Hiring a CEO Without Previous SMF Approval
First-Time SMF1: Hiring a CEO Who Has Never Held an SMF Role Before
The assumption that a CEO appointment at an FCA-regulated firm requires a candidate who has previously held an SMF designation is understandable but wrong. The FCA does not require candidates for senior management functions to have prior SMF experience — it requires them to be fit and proper for the specific role. A candidate who has led a significant business in an unregulated sector, who understands the regulatory obligations of the SMF1 designation, and who can demonstrate the personal qualities and governance capability the FCA expects, is a credible candidate for a regulated firm CEO appointment regardless of whether they have previously been FCA approved.
That said, a first-time SMF1 appointment is a materially more complex process than an appointment where the candidate has an established regulatory track record. The FCA’s assessment of a first-time applicant is more intensive, the Form A preparation requires more care, and the board has a greater advisory responsibility toward the candidate to ensure they understand what they are taking on. This guide addresses each of these dimensions.

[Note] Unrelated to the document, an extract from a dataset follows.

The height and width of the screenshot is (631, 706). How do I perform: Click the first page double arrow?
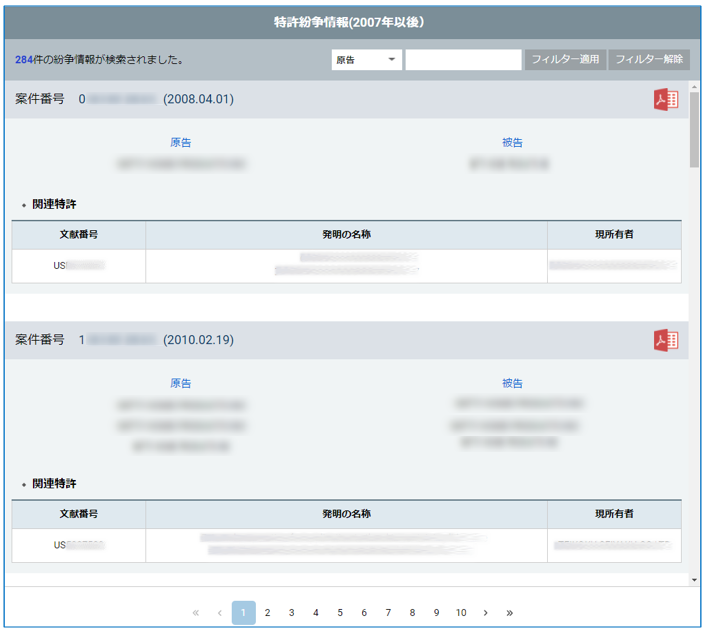coord(196,613)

Why First-Time SMF1 Candidates Arise
There are several legitimate scenarios in which the best candidate for a regulated firm CEO position has no prior SMF approval history. The most common is the transition from an unregulated sector — a successful CEO from a technology, professional services or industrial background who is moving into a regulated financial services firm for the first time. This profile is increasingly common as regulated firms recognise that deep financial services experience is not always the most important criterion, particularly for CEO appointments at fintech businesses, payment institutions or financial services businesses at early stages of their regulatory journey.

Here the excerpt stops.